• **What the task requires**: Once the line containing "Topánky, čižmy (267) (255, 572)" is found in the entries below, reproduce it and every line after it, stopping at and including the line containing "[Advertisement] (559, 183)"; reproduce nothing else, and keep each line exact.

• **Available records**:

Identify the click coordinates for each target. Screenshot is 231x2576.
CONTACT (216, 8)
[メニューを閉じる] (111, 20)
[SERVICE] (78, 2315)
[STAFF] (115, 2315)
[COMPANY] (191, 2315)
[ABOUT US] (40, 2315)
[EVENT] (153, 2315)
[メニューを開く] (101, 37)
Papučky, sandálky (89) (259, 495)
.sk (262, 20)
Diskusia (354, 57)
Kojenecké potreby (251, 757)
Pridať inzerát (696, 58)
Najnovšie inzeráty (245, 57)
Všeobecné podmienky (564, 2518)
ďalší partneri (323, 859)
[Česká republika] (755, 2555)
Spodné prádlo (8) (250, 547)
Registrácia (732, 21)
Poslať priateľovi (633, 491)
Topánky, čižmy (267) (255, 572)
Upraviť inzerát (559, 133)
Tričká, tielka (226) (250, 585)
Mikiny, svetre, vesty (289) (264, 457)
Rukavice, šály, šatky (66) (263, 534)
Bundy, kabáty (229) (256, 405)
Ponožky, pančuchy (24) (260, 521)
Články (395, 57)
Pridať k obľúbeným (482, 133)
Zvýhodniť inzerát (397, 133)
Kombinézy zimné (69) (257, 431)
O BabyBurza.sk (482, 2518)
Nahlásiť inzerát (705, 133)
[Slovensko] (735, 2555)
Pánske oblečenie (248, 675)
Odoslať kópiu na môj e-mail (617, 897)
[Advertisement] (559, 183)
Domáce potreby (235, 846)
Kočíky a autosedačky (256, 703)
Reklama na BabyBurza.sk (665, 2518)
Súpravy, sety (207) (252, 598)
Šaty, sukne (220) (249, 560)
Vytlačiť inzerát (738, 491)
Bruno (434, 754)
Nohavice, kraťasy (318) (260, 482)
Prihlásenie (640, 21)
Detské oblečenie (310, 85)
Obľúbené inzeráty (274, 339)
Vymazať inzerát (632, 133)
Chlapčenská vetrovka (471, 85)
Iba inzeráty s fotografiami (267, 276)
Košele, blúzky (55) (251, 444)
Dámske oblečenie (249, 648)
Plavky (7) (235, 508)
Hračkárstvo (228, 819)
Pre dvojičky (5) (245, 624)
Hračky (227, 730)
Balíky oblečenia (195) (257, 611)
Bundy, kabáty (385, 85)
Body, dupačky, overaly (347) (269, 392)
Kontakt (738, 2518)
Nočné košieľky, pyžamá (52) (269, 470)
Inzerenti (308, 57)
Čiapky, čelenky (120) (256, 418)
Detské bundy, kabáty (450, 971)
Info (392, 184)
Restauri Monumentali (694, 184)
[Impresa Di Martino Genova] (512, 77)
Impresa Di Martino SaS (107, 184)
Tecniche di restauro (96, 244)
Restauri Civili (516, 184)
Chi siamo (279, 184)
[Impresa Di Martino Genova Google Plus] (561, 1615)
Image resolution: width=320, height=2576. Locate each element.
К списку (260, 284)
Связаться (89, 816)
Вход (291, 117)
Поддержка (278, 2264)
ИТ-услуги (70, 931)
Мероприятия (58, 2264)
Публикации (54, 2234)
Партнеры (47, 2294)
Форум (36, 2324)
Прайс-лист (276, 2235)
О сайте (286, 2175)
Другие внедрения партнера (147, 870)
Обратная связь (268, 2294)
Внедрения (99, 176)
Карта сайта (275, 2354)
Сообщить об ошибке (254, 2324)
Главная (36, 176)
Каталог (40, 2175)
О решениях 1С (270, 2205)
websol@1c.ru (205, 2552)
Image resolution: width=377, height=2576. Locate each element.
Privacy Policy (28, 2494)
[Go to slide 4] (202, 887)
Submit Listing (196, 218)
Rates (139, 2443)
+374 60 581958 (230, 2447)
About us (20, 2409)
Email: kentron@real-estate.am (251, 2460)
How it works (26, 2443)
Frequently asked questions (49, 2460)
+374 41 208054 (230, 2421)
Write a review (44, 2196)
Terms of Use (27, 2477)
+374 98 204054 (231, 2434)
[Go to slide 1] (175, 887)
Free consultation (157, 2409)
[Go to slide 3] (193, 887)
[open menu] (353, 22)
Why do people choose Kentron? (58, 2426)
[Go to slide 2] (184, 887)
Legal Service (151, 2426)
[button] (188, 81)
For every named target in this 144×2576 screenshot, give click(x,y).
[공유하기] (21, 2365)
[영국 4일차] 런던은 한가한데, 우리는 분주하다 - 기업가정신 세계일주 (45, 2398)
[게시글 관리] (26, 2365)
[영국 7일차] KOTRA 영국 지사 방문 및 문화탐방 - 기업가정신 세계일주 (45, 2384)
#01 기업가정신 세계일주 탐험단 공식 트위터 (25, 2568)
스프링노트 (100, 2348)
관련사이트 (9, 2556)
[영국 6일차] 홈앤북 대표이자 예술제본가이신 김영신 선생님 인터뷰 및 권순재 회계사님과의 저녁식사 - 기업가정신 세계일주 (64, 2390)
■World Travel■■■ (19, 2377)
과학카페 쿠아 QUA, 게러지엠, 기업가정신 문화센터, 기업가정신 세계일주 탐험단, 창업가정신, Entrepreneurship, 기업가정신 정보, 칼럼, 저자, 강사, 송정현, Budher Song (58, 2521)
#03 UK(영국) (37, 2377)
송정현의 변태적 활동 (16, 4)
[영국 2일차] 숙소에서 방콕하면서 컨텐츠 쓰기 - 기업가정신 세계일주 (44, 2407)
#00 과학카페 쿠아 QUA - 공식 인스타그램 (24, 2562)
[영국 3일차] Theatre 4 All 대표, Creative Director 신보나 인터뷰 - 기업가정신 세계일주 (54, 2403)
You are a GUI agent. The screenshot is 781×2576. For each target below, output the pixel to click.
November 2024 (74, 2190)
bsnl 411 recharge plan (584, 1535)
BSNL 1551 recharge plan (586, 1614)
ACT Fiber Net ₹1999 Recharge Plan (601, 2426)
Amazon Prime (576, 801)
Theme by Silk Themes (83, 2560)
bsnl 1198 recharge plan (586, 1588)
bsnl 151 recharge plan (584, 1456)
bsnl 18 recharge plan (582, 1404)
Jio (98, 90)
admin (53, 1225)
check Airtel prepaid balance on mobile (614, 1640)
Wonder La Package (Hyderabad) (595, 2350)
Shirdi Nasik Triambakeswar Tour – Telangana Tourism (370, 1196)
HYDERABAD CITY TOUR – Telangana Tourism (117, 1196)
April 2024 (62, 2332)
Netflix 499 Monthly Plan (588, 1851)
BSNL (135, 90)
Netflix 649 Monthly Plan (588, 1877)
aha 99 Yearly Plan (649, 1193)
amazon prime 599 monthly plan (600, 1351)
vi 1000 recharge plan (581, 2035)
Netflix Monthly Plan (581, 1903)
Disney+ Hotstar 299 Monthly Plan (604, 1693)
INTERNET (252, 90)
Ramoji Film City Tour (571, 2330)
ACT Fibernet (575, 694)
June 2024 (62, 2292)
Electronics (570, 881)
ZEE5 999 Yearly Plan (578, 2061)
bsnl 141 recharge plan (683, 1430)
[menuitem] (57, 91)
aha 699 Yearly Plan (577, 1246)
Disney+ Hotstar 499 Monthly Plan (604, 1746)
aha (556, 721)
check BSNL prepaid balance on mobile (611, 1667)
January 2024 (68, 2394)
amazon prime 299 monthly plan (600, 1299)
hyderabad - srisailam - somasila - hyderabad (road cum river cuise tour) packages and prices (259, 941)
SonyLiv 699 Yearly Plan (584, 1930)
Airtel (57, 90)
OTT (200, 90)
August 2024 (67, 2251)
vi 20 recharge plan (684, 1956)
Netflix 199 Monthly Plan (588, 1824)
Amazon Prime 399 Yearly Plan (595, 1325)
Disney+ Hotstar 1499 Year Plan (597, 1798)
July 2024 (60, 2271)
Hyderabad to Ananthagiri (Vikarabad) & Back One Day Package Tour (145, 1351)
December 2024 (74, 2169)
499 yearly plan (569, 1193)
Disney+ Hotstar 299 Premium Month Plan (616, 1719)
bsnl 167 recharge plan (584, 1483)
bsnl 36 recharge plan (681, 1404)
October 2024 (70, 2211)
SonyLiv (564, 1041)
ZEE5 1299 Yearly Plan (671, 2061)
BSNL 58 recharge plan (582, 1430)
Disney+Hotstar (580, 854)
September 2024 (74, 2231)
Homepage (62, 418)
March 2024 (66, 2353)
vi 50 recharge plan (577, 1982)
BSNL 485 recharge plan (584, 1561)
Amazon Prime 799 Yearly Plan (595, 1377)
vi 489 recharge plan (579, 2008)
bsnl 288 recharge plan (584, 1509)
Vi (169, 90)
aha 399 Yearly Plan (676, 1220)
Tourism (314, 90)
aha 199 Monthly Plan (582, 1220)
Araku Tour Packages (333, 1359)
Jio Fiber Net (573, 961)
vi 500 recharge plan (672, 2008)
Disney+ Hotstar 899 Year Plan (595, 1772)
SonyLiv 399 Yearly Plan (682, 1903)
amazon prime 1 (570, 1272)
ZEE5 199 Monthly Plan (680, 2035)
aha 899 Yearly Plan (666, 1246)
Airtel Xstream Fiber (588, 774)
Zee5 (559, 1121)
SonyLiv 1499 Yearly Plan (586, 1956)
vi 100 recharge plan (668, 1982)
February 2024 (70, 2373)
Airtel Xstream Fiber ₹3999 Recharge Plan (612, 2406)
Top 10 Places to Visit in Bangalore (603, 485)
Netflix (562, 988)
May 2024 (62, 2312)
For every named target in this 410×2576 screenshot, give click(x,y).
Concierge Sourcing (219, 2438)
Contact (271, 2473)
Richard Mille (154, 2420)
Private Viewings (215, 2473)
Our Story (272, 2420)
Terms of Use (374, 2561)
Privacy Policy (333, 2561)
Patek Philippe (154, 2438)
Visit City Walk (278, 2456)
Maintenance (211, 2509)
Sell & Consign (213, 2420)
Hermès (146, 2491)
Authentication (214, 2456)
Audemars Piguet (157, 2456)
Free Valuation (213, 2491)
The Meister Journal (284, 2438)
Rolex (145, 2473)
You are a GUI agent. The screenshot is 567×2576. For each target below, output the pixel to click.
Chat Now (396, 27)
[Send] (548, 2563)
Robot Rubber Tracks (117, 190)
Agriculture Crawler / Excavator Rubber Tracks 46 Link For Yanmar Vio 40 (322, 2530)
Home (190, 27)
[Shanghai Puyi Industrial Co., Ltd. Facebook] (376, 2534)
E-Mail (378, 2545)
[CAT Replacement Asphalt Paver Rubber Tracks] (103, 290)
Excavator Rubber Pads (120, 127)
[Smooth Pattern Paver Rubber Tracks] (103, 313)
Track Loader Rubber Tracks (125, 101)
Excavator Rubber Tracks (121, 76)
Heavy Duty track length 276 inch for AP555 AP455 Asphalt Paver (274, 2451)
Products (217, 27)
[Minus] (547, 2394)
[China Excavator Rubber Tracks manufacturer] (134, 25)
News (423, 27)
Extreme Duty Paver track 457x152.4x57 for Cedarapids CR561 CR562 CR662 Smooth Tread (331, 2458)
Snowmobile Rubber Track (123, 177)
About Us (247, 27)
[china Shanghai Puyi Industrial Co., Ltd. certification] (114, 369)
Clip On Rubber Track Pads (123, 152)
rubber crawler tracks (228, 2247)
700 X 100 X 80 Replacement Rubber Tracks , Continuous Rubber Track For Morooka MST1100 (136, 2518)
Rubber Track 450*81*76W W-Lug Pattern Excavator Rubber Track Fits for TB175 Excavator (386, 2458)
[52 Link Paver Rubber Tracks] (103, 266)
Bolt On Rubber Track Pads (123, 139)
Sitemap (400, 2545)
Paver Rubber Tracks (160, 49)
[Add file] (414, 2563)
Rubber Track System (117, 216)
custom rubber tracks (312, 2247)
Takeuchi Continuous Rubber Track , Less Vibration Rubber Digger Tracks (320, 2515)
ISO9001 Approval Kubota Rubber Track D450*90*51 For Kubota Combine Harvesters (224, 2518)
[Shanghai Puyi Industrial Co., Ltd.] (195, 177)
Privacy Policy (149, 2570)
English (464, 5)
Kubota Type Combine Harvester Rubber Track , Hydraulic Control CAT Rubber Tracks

• **Result below**:
Topánky, čižmy (267) (255, 572)
Upraviť inzerát (559, 133)
Tričká, tielka (226) (250, 585)
Mikiny, svetre, vesty (289) (264, 457)
Rukavice, šály, šatky (66) (263, 534)
Bundy, kabáty (229) (256, 405)
Ponožky, pančuchy (24) (260, 521)
Články (395, 57)
Pridať k obľúbeným (482, 133)
Zvýhodniť inzerát (397, 133)
Kombinézy zimné (69) (257, 431)
O BabyBurza.sk (482, 2518)
Nahlásiť inzerát (705, 133)
[Slovensko] (735, 2555)
Pánske oblečenie (248, 675)
Odoslať kópiu na môj e-mail (617, 897)
[Advertisement] (559, 183)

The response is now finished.